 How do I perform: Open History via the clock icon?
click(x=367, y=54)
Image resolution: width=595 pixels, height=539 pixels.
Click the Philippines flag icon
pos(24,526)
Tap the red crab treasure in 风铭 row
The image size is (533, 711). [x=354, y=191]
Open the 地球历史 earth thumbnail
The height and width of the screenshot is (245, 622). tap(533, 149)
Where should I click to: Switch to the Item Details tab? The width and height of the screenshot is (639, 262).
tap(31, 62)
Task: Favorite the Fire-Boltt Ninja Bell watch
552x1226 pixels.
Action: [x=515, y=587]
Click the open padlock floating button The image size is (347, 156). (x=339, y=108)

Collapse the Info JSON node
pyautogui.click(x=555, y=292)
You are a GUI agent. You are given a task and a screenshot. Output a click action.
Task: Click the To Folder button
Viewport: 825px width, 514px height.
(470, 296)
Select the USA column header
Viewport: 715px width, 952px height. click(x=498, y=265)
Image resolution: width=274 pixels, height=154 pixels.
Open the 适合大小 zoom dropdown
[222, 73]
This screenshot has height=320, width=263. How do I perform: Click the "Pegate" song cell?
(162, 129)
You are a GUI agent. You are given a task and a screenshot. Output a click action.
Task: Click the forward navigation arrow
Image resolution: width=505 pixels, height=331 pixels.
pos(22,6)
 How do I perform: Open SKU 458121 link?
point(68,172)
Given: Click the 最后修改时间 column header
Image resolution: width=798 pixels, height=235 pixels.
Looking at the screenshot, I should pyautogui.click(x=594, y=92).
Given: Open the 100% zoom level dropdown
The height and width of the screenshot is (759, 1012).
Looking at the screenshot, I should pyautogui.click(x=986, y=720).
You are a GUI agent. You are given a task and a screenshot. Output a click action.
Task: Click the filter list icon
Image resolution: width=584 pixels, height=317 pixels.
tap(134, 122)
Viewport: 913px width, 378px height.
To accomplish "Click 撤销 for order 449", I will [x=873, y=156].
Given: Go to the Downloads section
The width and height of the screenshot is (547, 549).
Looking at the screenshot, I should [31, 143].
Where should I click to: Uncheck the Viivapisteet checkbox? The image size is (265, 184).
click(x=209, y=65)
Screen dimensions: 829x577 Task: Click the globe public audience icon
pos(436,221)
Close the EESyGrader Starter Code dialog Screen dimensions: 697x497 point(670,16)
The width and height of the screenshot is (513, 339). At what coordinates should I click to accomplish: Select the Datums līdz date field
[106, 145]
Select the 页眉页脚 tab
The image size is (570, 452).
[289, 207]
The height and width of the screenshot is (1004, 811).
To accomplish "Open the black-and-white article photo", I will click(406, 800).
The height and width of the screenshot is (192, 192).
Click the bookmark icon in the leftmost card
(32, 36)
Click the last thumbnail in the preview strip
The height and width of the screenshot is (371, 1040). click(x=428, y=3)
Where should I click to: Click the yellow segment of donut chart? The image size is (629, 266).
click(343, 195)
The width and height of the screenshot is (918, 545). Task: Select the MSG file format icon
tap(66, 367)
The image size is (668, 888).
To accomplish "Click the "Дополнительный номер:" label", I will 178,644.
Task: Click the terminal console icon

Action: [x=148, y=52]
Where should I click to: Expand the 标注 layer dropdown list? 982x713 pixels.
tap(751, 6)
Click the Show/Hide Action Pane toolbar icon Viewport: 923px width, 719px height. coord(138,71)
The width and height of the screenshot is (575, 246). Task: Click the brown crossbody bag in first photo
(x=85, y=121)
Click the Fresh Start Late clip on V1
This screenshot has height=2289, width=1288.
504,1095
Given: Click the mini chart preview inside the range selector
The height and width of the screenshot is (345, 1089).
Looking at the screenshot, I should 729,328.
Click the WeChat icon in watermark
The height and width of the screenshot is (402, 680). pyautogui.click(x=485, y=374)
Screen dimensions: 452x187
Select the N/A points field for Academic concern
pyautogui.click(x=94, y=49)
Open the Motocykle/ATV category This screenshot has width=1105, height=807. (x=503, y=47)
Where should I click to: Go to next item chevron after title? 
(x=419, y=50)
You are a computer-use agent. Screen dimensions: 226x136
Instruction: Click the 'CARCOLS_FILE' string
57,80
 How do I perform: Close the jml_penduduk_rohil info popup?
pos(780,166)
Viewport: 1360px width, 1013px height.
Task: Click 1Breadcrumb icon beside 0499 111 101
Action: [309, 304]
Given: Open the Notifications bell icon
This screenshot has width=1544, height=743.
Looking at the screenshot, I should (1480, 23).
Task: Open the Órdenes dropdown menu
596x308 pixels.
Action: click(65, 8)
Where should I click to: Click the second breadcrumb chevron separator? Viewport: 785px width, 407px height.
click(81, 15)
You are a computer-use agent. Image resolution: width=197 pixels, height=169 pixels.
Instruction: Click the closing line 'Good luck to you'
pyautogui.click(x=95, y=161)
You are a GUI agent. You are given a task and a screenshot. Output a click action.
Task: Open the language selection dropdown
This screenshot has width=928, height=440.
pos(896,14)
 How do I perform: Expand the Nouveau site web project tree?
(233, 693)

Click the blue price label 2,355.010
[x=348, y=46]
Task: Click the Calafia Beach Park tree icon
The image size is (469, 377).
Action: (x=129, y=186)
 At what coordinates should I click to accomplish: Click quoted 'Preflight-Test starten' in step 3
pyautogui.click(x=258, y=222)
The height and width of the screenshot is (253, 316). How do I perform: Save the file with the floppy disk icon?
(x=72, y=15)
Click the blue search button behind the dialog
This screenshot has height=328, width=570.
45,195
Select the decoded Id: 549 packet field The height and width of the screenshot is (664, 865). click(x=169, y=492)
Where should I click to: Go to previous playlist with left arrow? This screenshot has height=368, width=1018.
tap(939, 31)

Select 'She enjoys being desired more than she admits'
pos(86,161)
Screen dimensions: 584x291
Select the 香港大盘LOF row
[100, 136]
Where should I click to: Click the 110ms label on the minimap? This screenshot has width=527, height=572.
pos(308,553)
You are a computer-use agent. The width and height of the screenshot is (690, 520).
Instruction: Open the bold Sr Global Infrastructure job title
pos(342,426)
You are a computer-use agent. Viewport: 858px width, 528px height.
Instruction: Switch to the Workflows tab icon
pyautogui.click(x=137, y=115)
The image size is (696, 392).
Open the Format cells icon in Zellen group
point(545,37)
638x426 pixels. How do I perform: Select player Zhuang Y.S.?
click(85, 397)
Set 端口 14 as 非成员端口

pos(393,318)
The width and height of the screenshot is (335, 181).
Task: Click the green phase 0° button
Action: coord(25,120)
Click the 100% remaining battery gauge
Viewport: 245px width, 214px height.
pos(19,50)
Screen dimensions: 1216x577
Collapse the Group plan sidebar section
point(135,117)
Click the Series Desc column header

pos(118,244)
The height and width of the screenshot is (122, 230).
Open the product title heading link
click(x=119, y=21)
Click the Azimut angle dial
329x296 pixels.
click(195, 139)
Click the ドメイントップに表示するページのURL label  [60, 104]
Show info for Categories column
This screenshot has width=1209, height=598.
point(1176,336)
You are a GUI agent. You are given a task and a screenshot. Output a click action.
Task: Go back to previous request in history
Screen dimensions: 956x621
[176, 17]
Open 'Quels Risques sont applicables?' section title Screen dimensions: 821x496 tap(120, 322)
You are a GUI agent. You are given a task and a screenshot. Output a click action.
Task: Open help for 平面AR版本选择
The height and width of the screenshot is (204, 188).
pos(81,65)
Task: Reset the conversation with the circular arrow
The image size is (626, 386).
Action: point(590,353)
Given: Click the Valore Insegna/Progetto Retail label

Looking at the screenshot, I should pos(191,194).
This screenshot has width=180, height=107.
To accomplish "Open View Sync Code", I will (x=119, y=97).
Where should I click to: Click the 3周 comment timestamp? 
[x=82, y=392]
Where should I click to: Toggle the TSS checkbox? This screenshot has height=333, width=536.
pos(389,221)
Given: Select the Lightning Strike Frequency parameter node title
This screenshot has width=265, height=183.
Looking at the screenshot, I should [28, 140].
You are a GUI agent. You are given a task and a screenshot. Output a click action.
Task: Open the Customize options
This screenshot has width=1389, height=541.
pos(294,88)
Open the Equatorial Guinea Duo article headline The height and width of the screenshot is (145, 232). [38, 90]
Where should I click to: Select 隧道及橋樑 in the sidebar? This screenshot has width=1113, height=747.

PROBLEM TO SOLVE => All lines of the records above with the word "will" in them are to be copied.

TASK RESPONSE =>
To accomplish "Click 撤销 for order 449", I will [x=873, y=156].
To accomplish "Open the black-and-white article photo", I will click(406, 800).
To accomplish "Click the "Дополнительный номер:" label", I will 178,644.
To accomplish "Open View Sync Code", I will (x=119, y=97).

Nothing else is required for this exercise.